__TASKS__.
A) From the Fresno news article about homeless encampments, reproduce everything from "Thursday, November 23, 2006" down to "bulldozing their encampments.".
B) In the Fresno news article, which two organizations are suing the city on behalf of Mrs. Clay and five others?
C) Extend the news article about the Fresno homeless encampments, picking up after its final sentence.

Top of SELECTED TEXT

Thursday, November 23, 2006

FRESNO, Calif. (AP) — Charlene Clay lost her asthma medicine, sleeping bags and her only photos of her dead granddaughter when city workers tore down her hillside encampment.

The people living there weren’t warned, she said. Within minutes, all that remained were the tire tracks of a dump truck, crumpled tents and a few stray belongings.

“All I can do now is close my eyes and remember what my granddaughter used to look like,” said Mrs. Clay, 48. “I couldn’t get any medicine for a week.”



The American Civil Liberties Union and the Lawyers’ Committee for Civil Rights are suing the city on behalf of Mrs. Clay and five others, claiming police and sanitation workers have violated the rights of the homeless for the past three years by defining their property as trash and bulldozing their encampments.

This week, they won a major victory.

U.S. District Judge Oliver W. Wanger, calling the city’s policy regarding homeless people’s property “dishonest and demeaning,” granted a preliminary injunction Wednesday ordering the city to stop seizing and destroying homeless people’s property without warning while the civil rights lawsuit winds through the courts.

“Persons cannot be punished because of their status,” the judge said. “They cannot be denied their constitutional rights because of their appearance, because they are impoverished, because they are squatters, because they are, in effect, voiceless.”

City officials argued that the homeless encampments are safety hazards, nuisances and hotbeds of crime.

Bottom of SELECTED TEXT
Top of PROVIDED MATERIAL

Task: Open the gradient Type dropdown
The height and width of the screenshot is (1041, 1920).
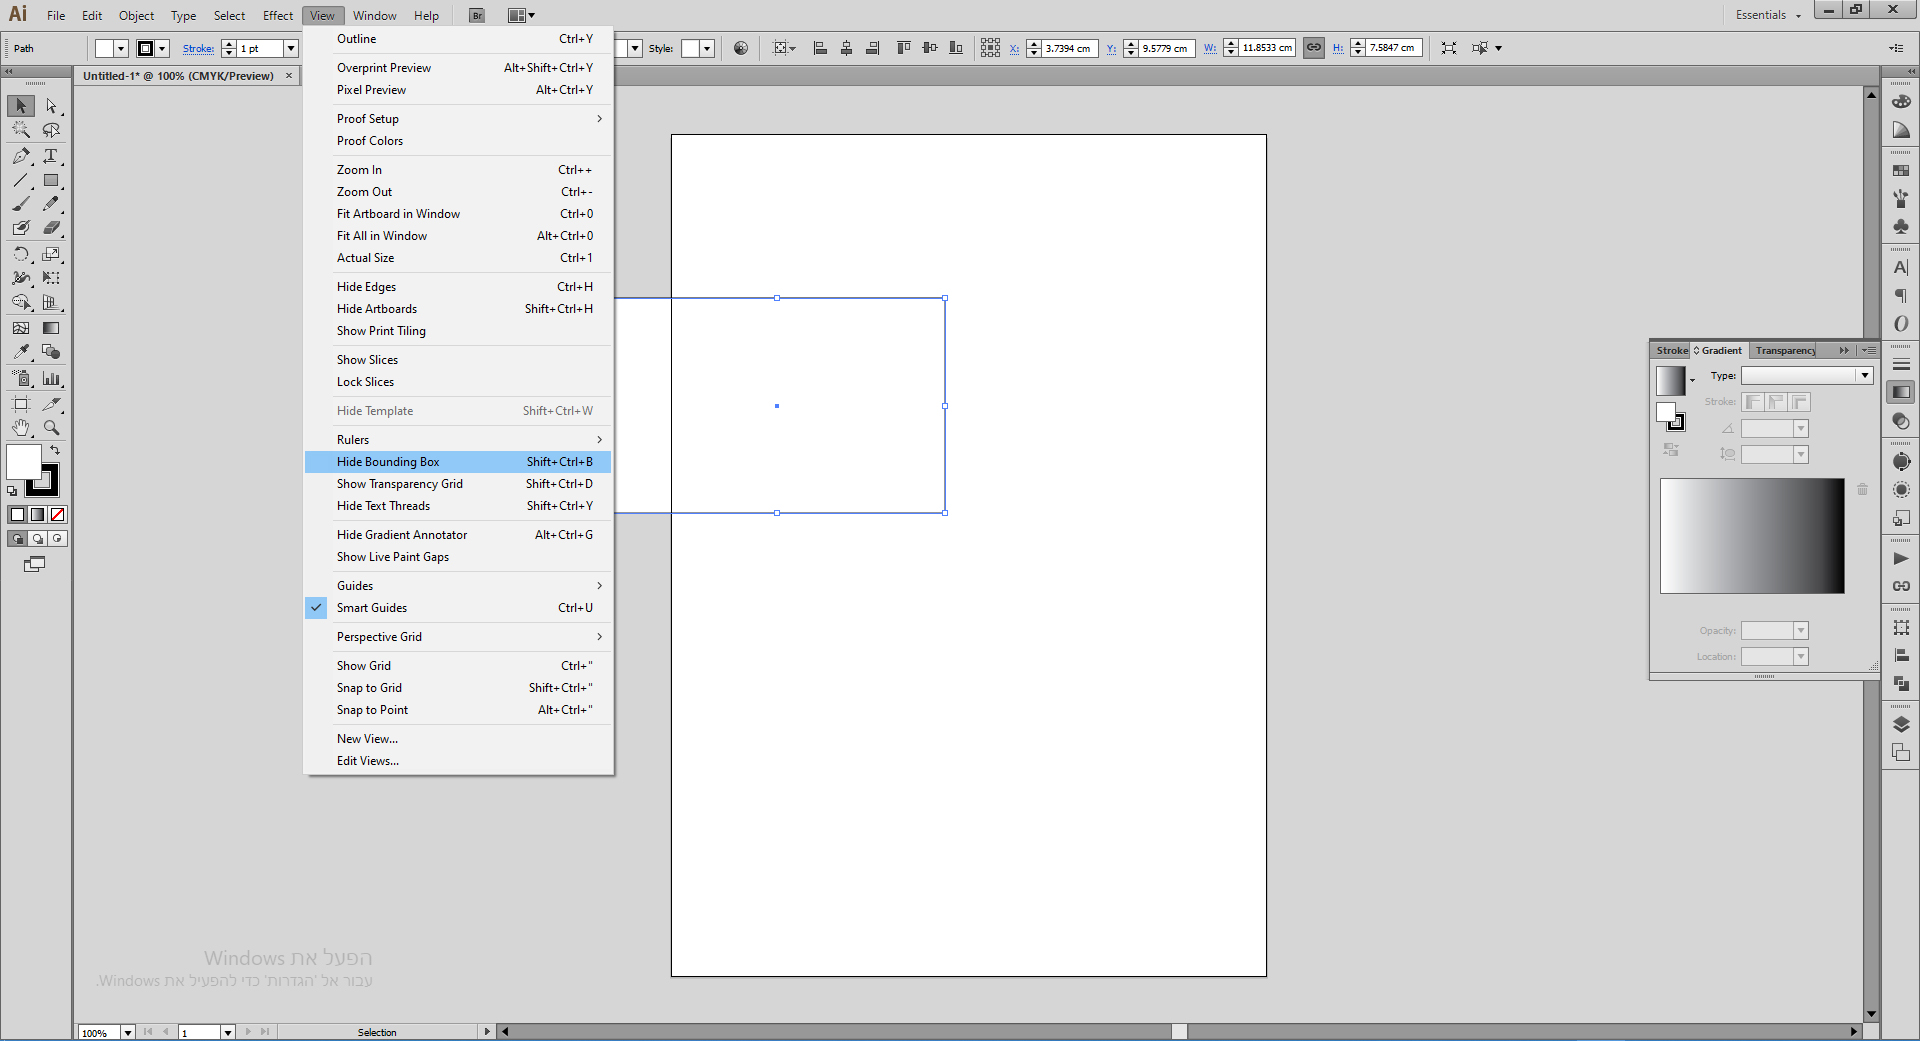Action: tap(1864, 376)
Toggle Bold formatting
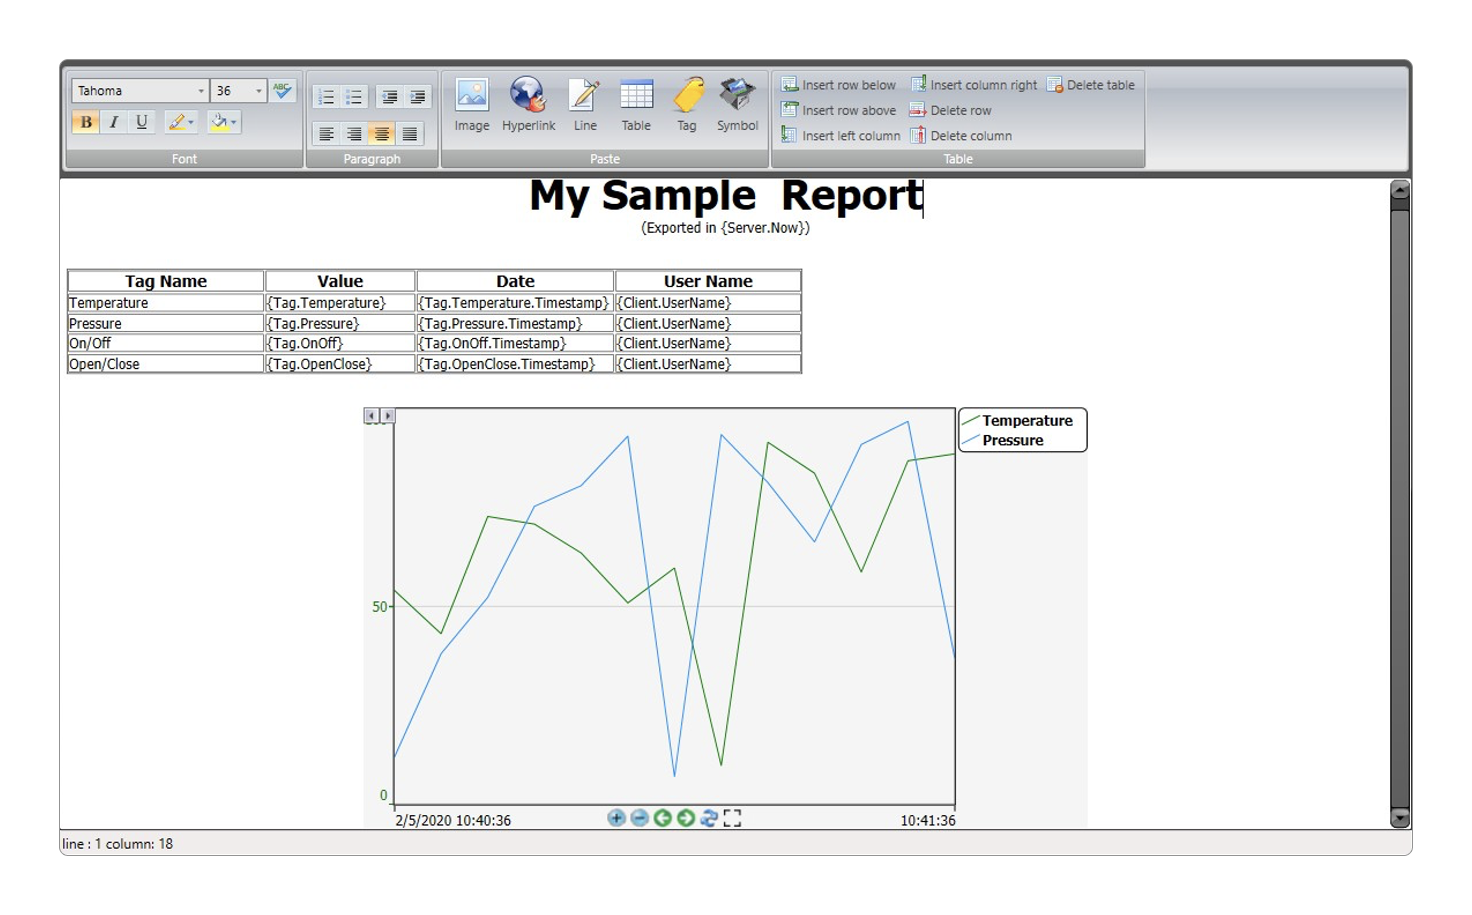The height and width of the screenshot is (915, 1472). (x=86, y=122)
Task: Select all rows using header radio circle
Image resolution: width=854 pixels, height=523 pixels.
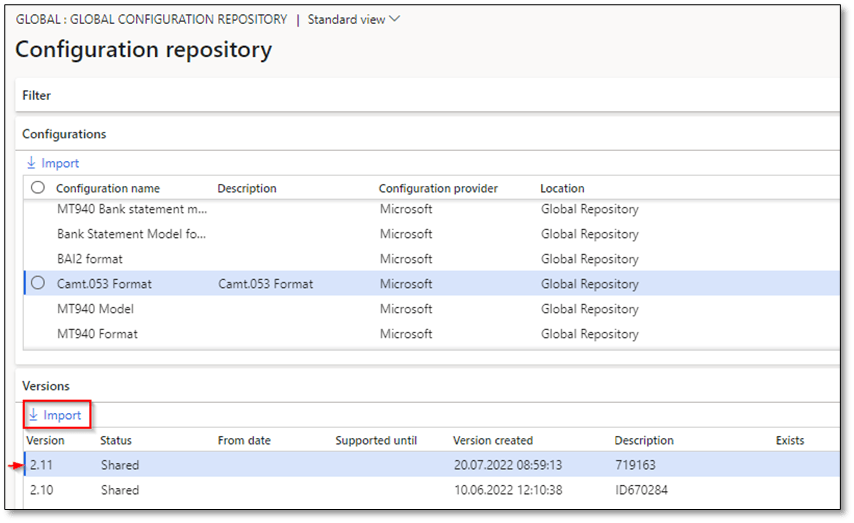Action: (38, 188)
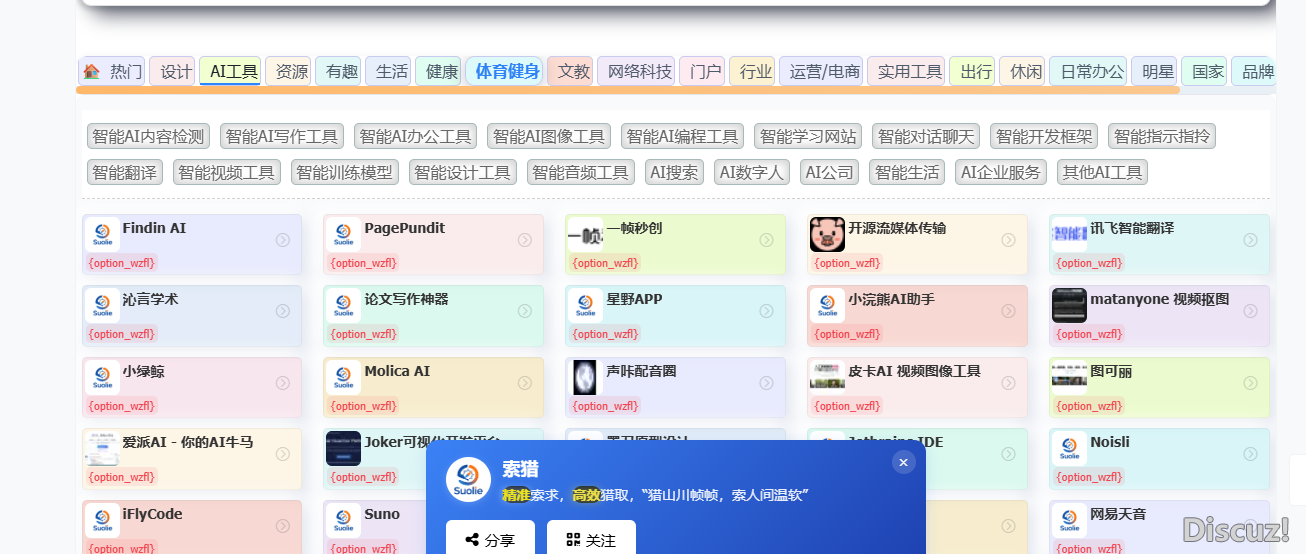Click the matanyone 视频抠图 thumbnail icon
The width and height of the screenshot is (1306, 554).
[1069, 306]
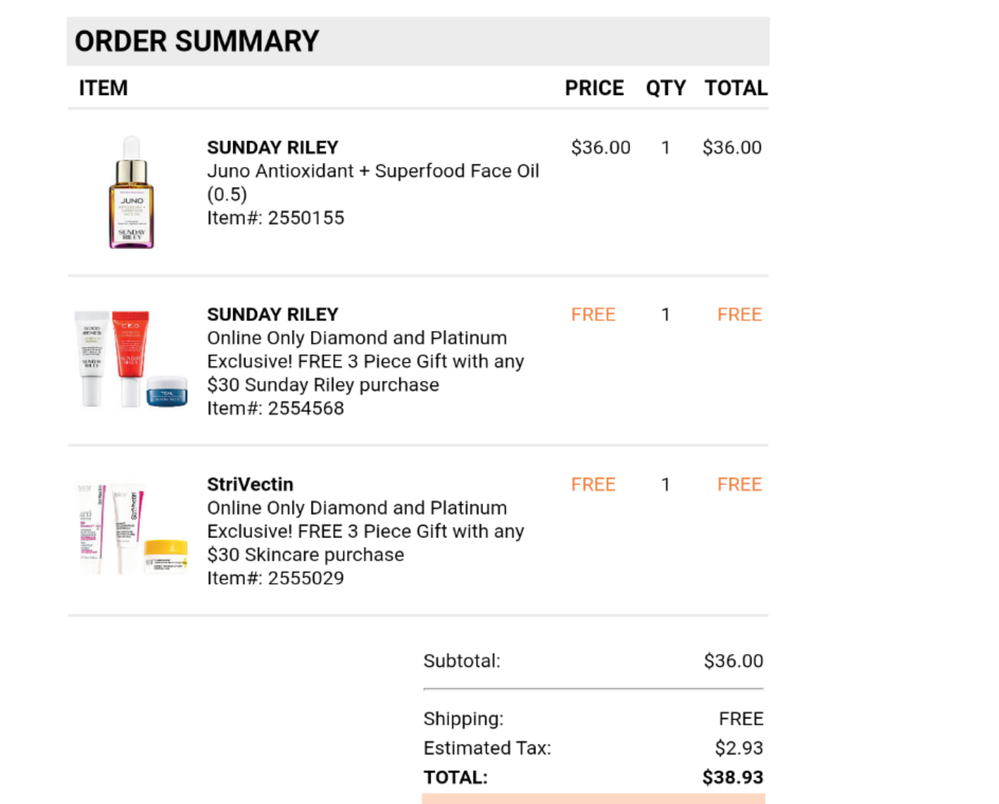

Bottom of PROVIDED MATERIAL

__RESPONSES TO THE TASKS__.
A)
Thursday, November 23, 2006

FRESNO, Calif. (AP) — Charlene Clay lost her asthma medicine, sleeping bags and her only photos of her dead granddaughter when city workers tore down her hillside encampment.

The people living there weren’t warned, she said. Within minutes, all that remained were the tire tracks of a dump truck, crumpled tents and a few stray belongings.

“All I can do now is close my eyes and remember what my granddaughter used to look like,” said Mrs. Clay, 48. “I couldn’t get any medicine for a week.”



The American Civil Liberties Union and the Lawyers’ Committee for Civil Rights are suing the city on behalf of Mrs. Clay and five others, claiming police and sanitation workers have violated the rights of the homeless for the past three years by defining their property as trash and bulldozing their encampments.

B) The American Civil Liberties Union and the Lawyers' Committee for Civil Rights.

C)
“We see evidence of drug use, we see human feces, we see other materials that we would be concerned about,” Capt. Greg Garner testified. “If someone says this is my property, they’re allowed to keep it.”

But the judge said workers took people’s belongings without notice and didn’t give them an opportunity to claim their goods. He didn’t accept city attorney James Betts’ argument that Fresno doesn’t have the space, money or manpower to log and store belongings seized in the “cleanups.”

“This is very significant in protecting not just the rights of homeless people in Fresno, but nationally,” said Maria Foscarinis, executive director of the National Law Center on Homelessness and Poverty. “It’s the court saying, ‘Yes, there are legal rights, constitutional rights that are at issue here and this case needs to go forward.’ ”

Mrs. Clay and her husband became homeless early this year when their apartment became too expensive. They couldn’t afford the down payment on a cheaper place, so they set up in the encampment, where they could still be together. After the raid, they moved their tent under a freeway, but then that site was raided, too, she said.